As training camp gets closer and closer, now is a good time to take a deeper look at the Redskins rookie class and what are some reasonable expectations for their rookie contributions and going forward. First up we will look at the defensive class and who might help improve a Redskins unit that finished 27th in points allowed and 21st in yards allowed. While the Redskins defense showed some promise last year, and could develop into a quality unit they were still a work in progress.
-Payne is the Redskins 2nd straight first round defensive lineman from Alabama, and figures to help fix the Redskins biggest defensive issue of the past few years; their porous run defense. Payne is primarily viewed as a Nose Tackle, who is quick enough to play the 5 tech or even the 3 tech when the Redskins are in a 4 man front. He’s got a quick first step and has shown the ability to dominate at times. He should be starter playing about 60-65% of the snaps, and could be a key to the Redskins getting into the top half of the defensive rankings this season.
-Apke was only a one year starter for Penn State and wasn’t on a lot of people’s draft radar before he blew up the combine workouts. He is a rangy safety with good size and is a solid tackler, who should find work as a rotational safety as a rookie and core special teamer.
-Settle is a big physical nose tackle with enough athleticism to play other interior defensive line positions as well. Considered better vs the run, Settle at times flashed upside rushing the passer as well. A number of pre-draft rankings believed that Settle deserved to go in the 3rd or 4th round and the Redskins acknowledged that they had a higher grade on him as well, which is why they couldn’t pass up the value when he was still on the board in the 5th rd. Settle should clearly be behind Payne on the depth chart, but should be able to contribute as a rookie as a rotational defensive lineman. With both Settle and Payne having some versatility to play various interior defensive line roles, they can also get snaps at the same time.
-Dion Hamilton came into the year as a potential top 50-100 pick, but injuries derailed his season and hurt his draft stock. When healthy, he possesses good instinct and a quality ability to defend both the run and the pass. Unfortunately he’s had serious injuries each of the last two years and may need to spend this entire season trying to recover and get healthy. While his rookie year will probably not provide much to the Redskins defense, long term he has some potential if he can ever stay on the field.
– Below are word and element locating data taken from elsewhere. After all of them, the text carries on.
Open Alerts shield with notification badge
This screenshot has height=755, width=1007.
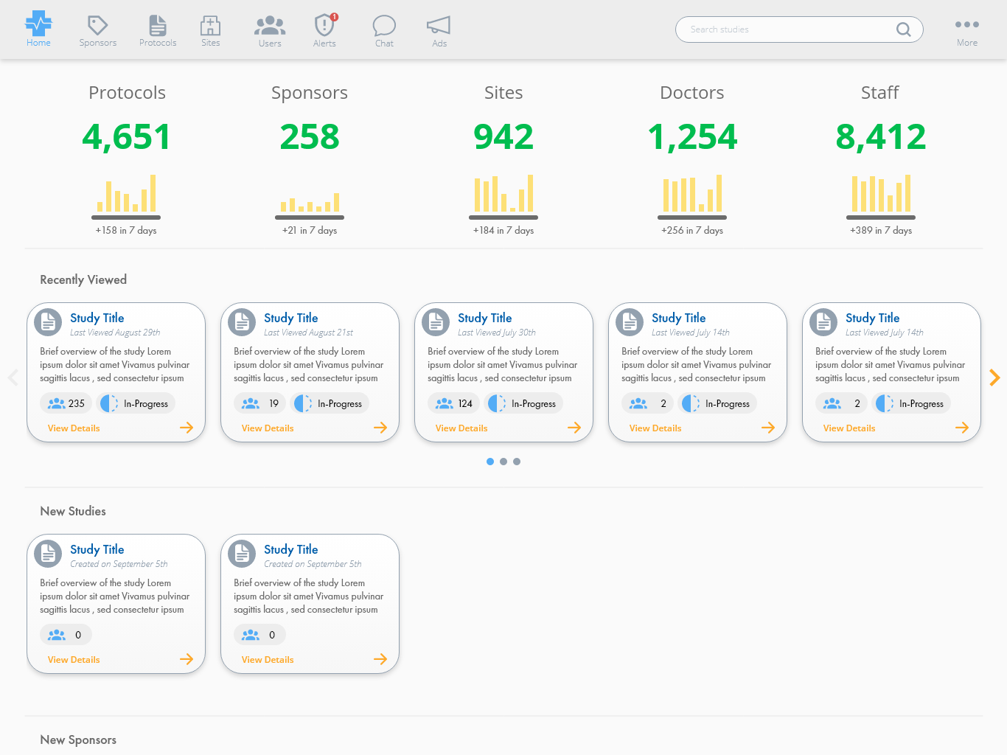point(324,26)
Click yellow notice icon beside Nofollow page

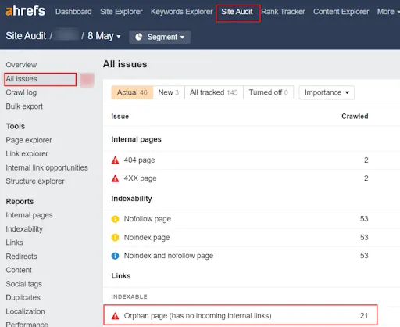pos(115,219)
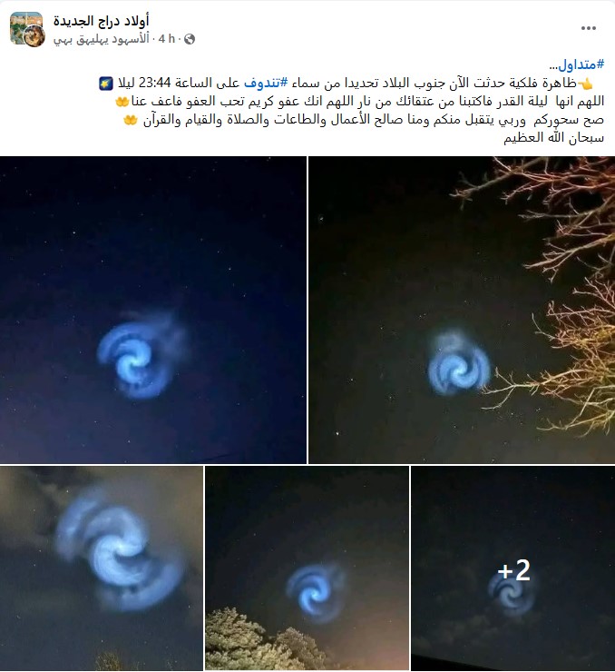This screenshot has height=672, width=615.
Task: Click the yellow flower emoji on third line
Action: (130, 121)

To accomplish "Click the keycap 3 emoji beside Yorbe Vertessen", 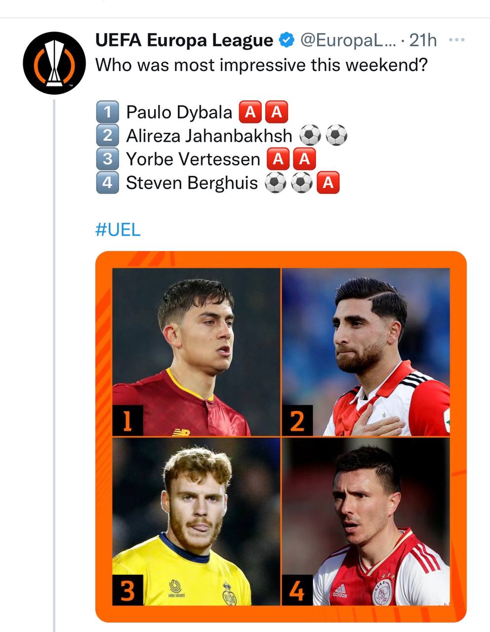I will (107, 159).
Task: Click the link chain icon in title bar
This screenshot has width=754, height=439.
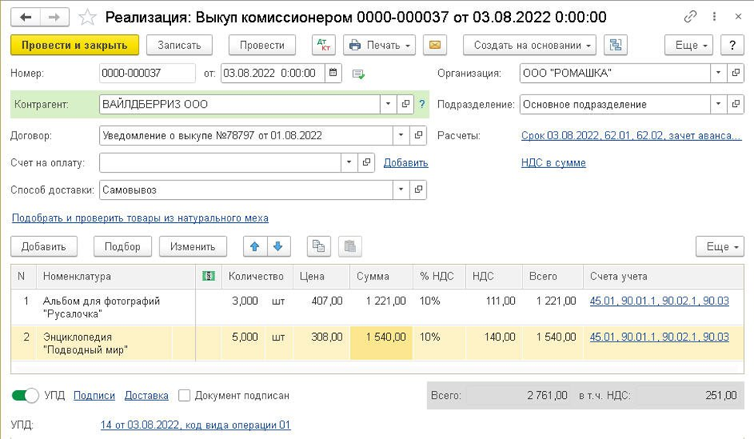Action: pyautogui.click(x=691, y=17)
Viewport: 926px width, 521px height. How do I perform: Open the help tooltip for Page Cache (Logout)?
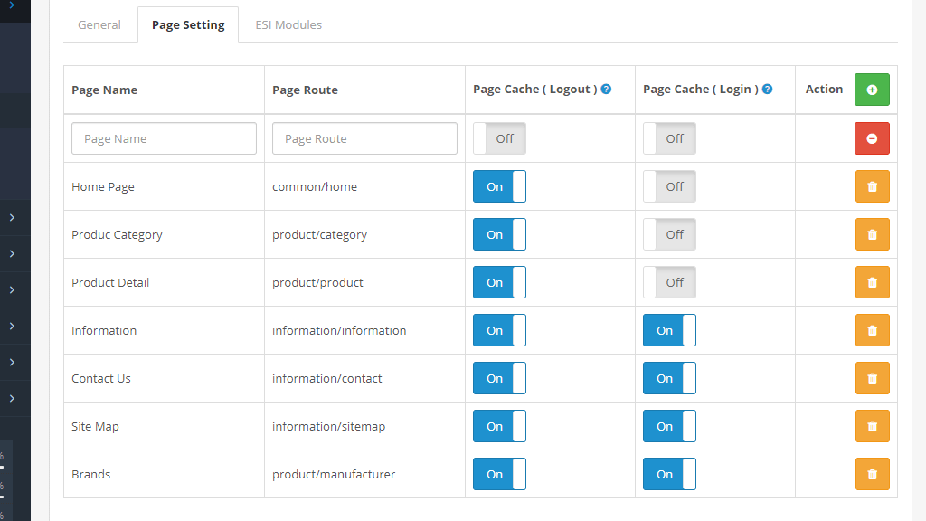coord(606,89)
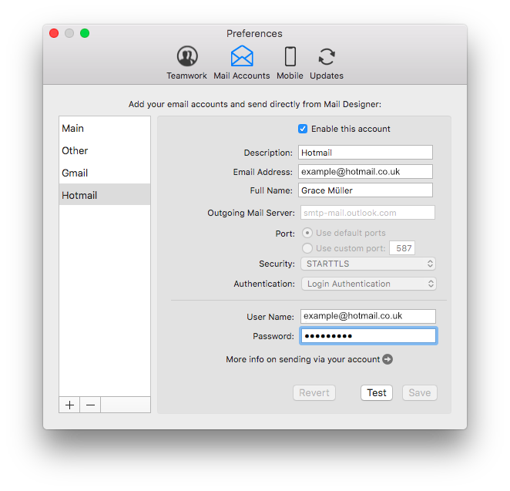Focus the Full Name text field

[365, 190]
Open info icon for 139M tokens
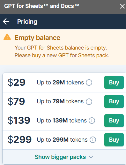Viewport: 126px width, 165px height. (x=92, y=121)
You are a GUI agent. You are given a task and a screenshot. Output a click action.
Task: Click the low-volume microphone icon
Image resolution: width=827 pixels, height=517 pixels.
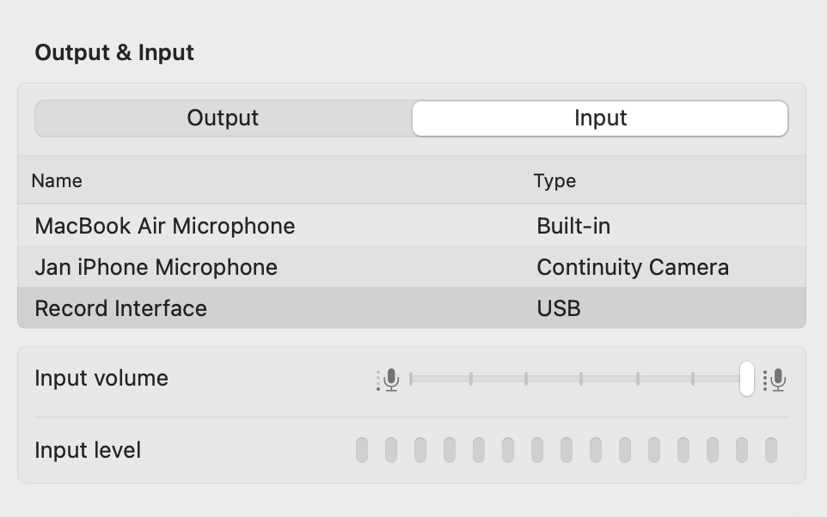[x=388, y=380]
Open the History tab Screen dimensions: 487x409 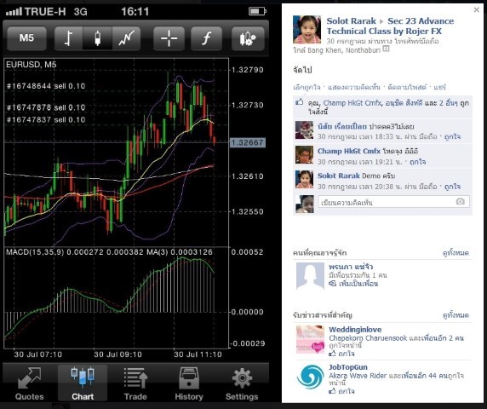(189, 383)
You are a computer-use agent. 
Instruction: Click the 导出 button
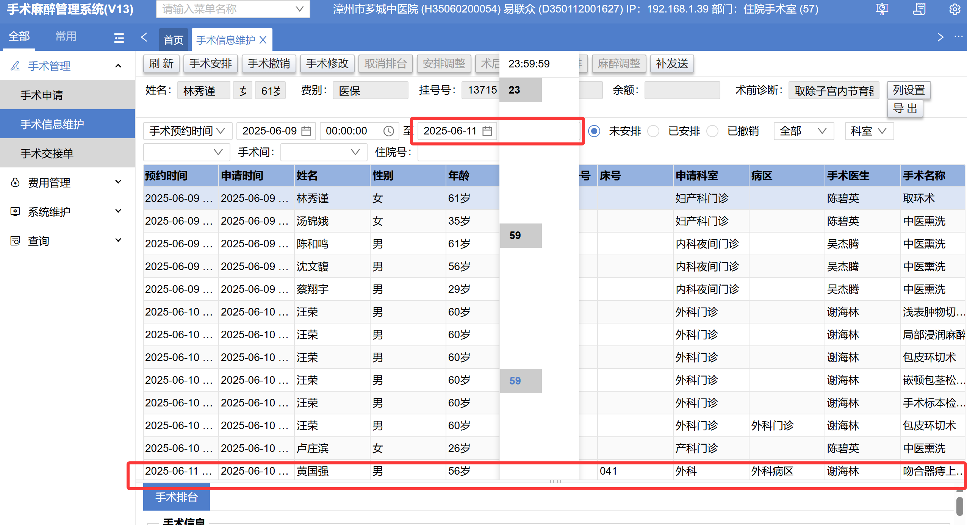905,109
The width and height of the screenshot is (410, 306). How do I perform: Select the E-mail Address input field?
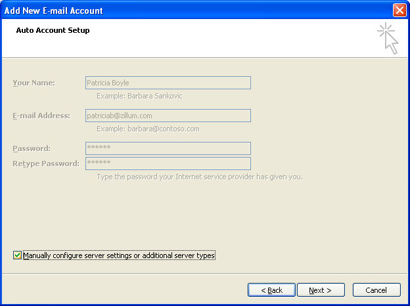tap(168, 116)
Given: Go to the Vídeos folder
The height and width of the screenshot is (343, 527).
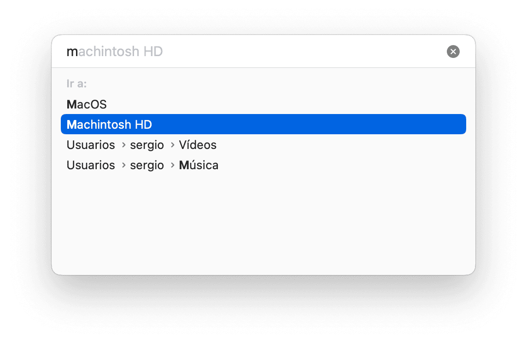Looking at the screenshot, I should pos(198,145).
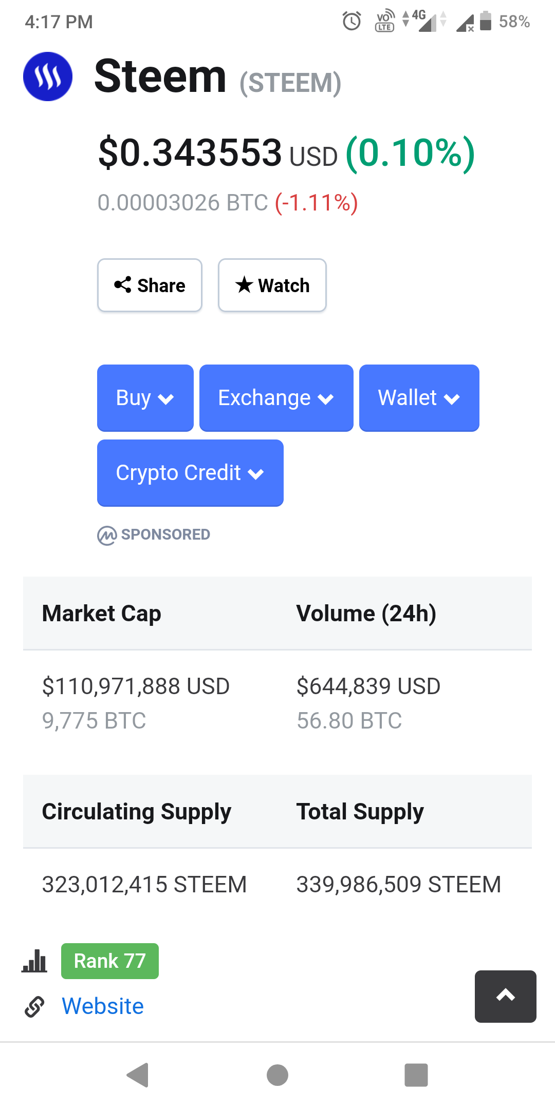The width and height of the screenshot is (555, 1109).
Task: Tap the Share button
Action: pyautogui.click(x=150, y=285)
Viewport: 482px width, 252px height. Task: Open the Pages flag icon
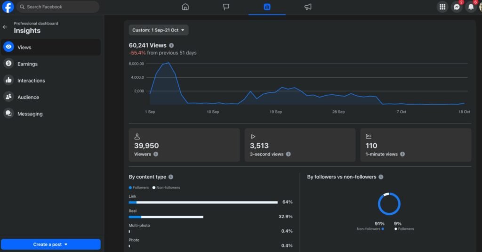(x=226, y=7)
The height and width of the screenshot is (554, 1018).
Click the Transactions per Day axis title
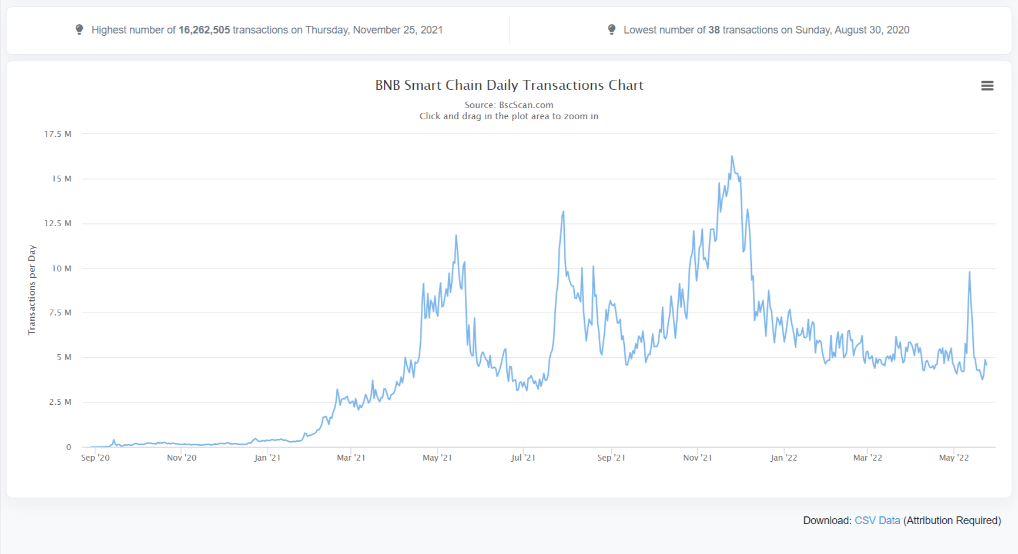(32, 290)
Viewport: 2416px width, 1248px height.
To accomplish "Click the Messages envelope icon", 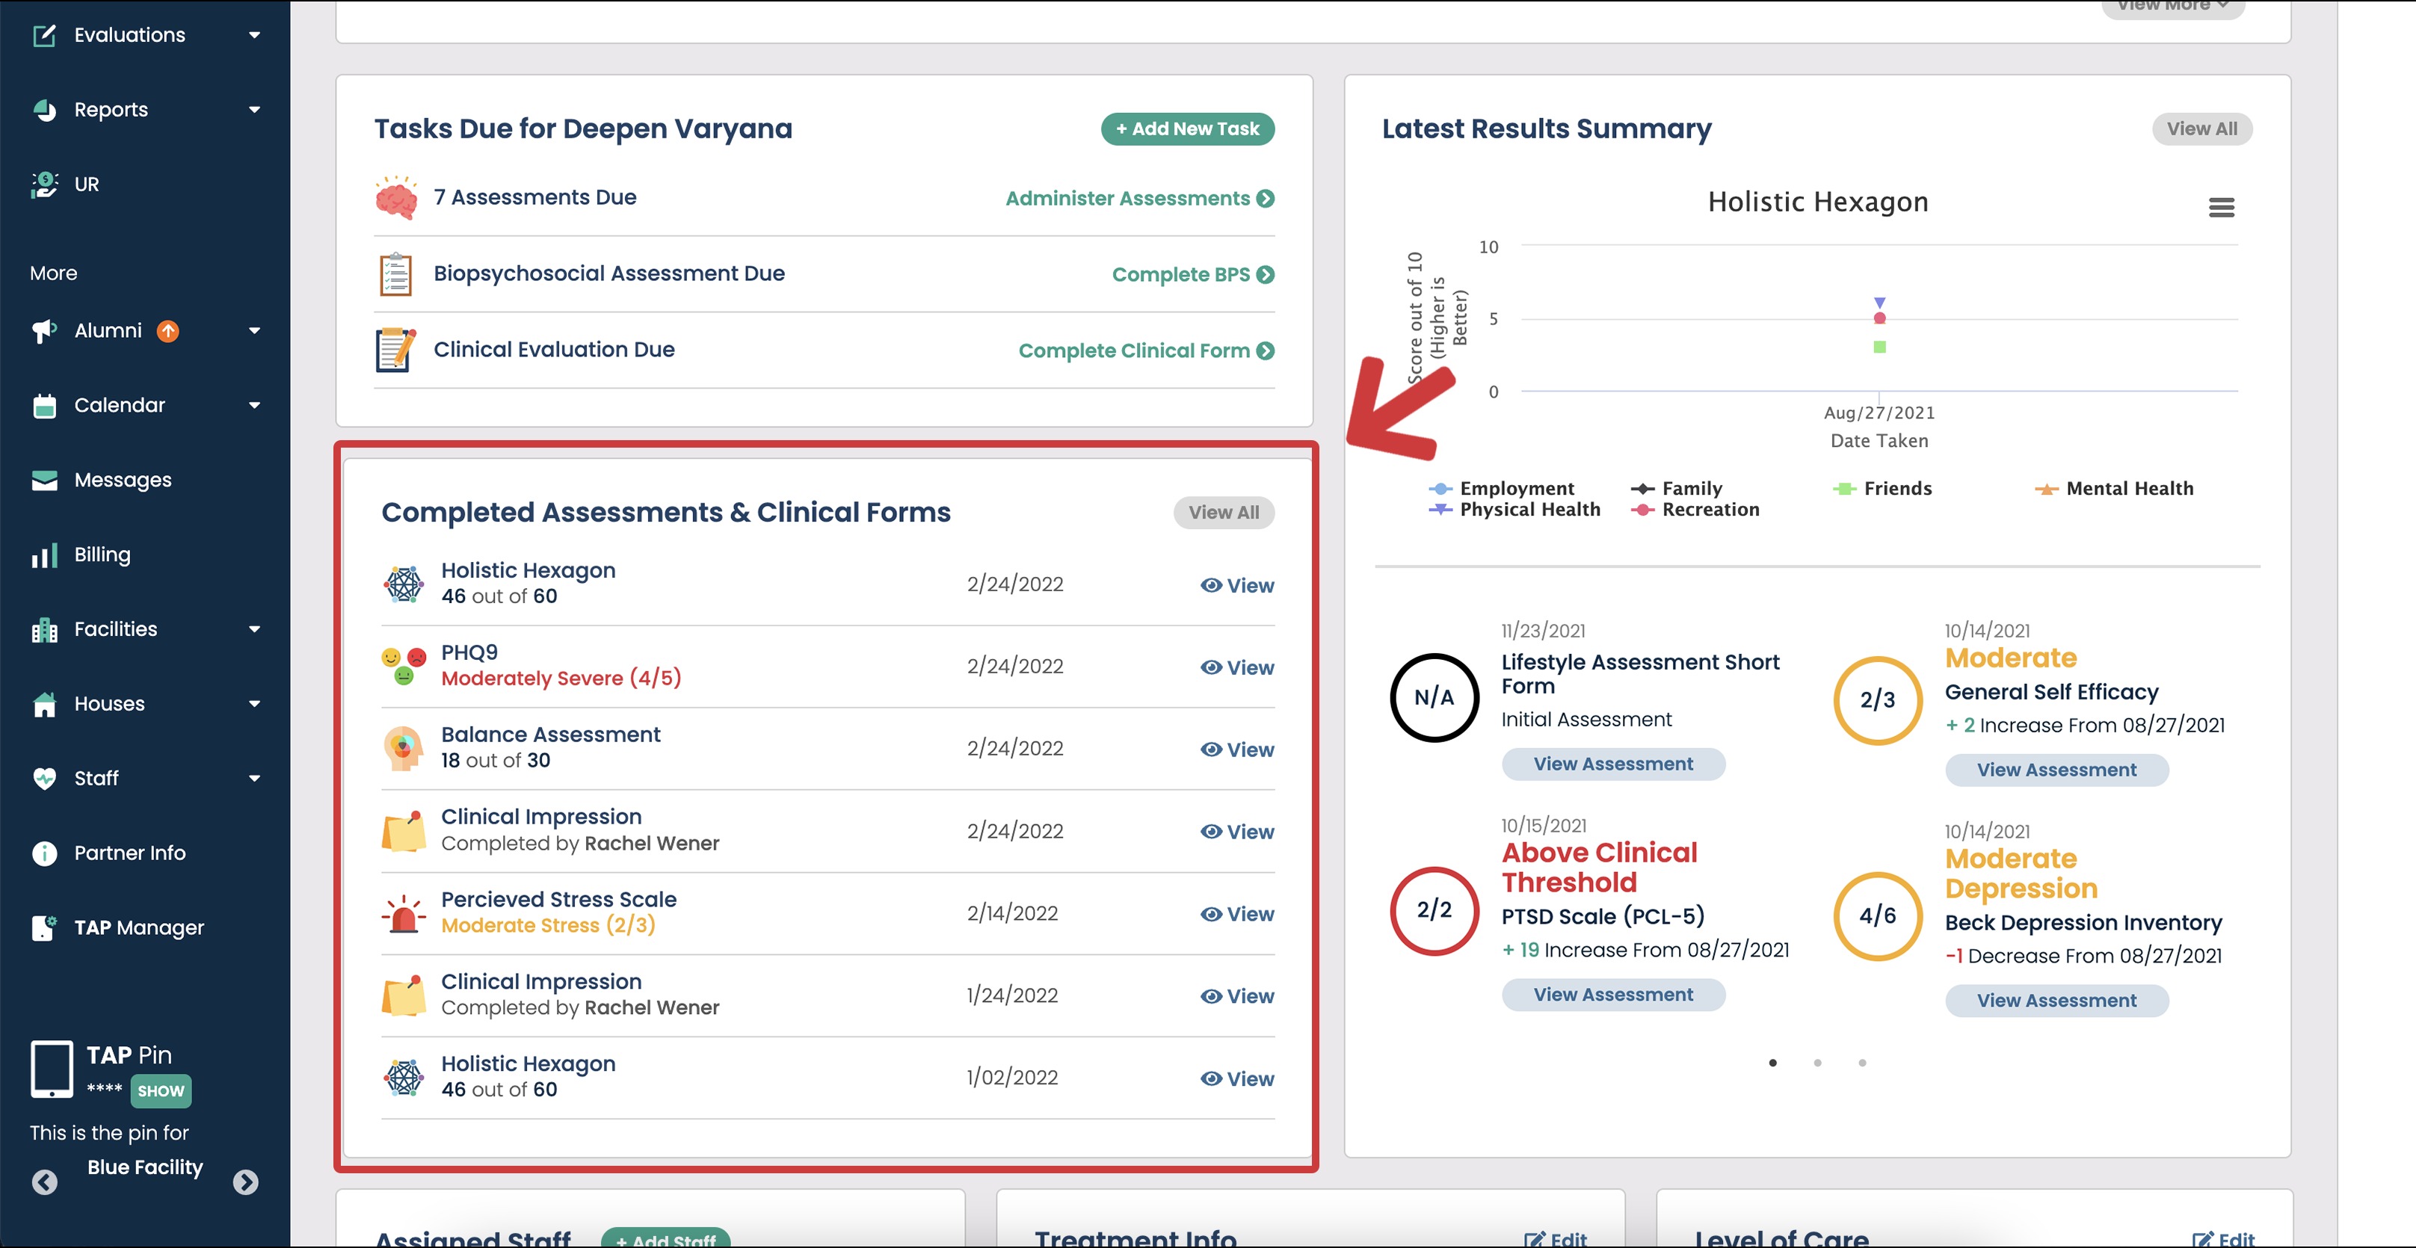I will coord(44,480).
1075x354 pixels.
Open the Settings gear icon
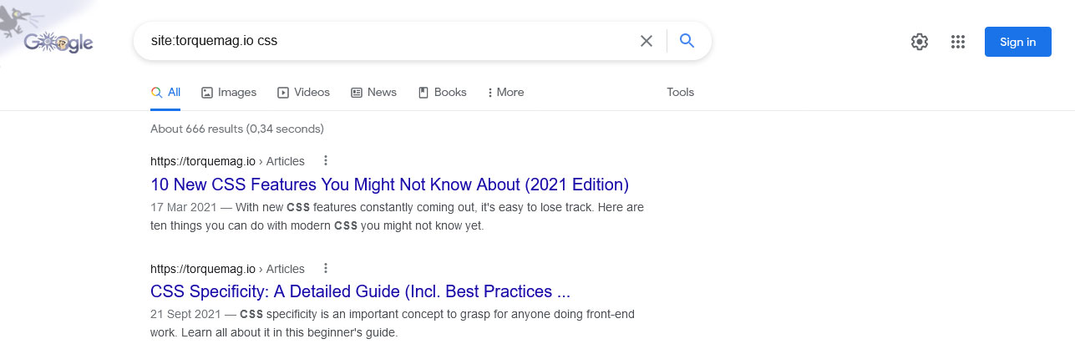pyautogui.click(x=920, y=42)
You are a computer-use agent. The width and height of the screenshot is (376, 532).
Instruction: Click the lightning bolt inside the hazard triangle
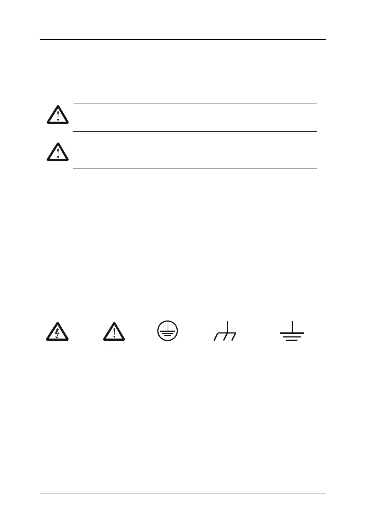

-Stroman was a solid 7th round option, who can contribute on special teams and could be viewed in the mix as a back-up slot corner. His upside is probably limited and unless he shows he’s a core special teamer he’s not a lock to make the team or even be active on game days.
-Alexander was a bit of a surprise pick, but he’s an intriguing low risk/high reward addition. Alexander started his career at Virginia Tech as a highly productive freshman, but saw his play decline since then. That is an obvious concern, but with using just a 6th round pick the Redskins can hope they can get him back to his earlier career upside. While it’s likely he makes the team it will probably be as the 5th or 6th corner, who could end up inactive most weeks. When he does see the field he will primarily contribute as a special teamer. Long term he could be seen a developmental outside corner or perhaps even a FS.
-Prior to the Supplemental draft the most interesting college free agents were all in the defensive secondary and it looked like they might be playing for a fairly open position. Danny Johnson is a smaller slot corner from Southern University, but he showed enough to earn a Senior Bowl invite and flashed there at times. While he had his work cut out for him, he could have battled for the 5th and 6th corner spots, but now might be facing too long of odds with the addition of Alexander. Safety Quin Blanding was another Senior Bowl participant who had a great 4 year career at UVA and looked like a draftable prospect that the Redskins ended up with. There were some questions about his viability as a full time starter but he is a solid back-up/special teamer option. He may still have a chance at making the squad as a 5th safety, but the Redskins would likely need to keep 11 or 12 defensive backs.
For this season the Redskins probably can’t expect much on the defensive side of the ball outside of Da’Ron Payne as a full time starter. Players like Apke and Settle should see rotational work and get at least 20% of defensive snaps, but beyond them there shouldn’t be a lot of need for other rookies to step up unless it is another year of major injuries. There is some upside with later round picks like Dion Hamilton and Alexander to work their way into the starting down the road, Stroman could be a future option in the slot. While the immediate impact might be light beyond Payne, the Redskins did a nice job adding quality depth with the potential for future development.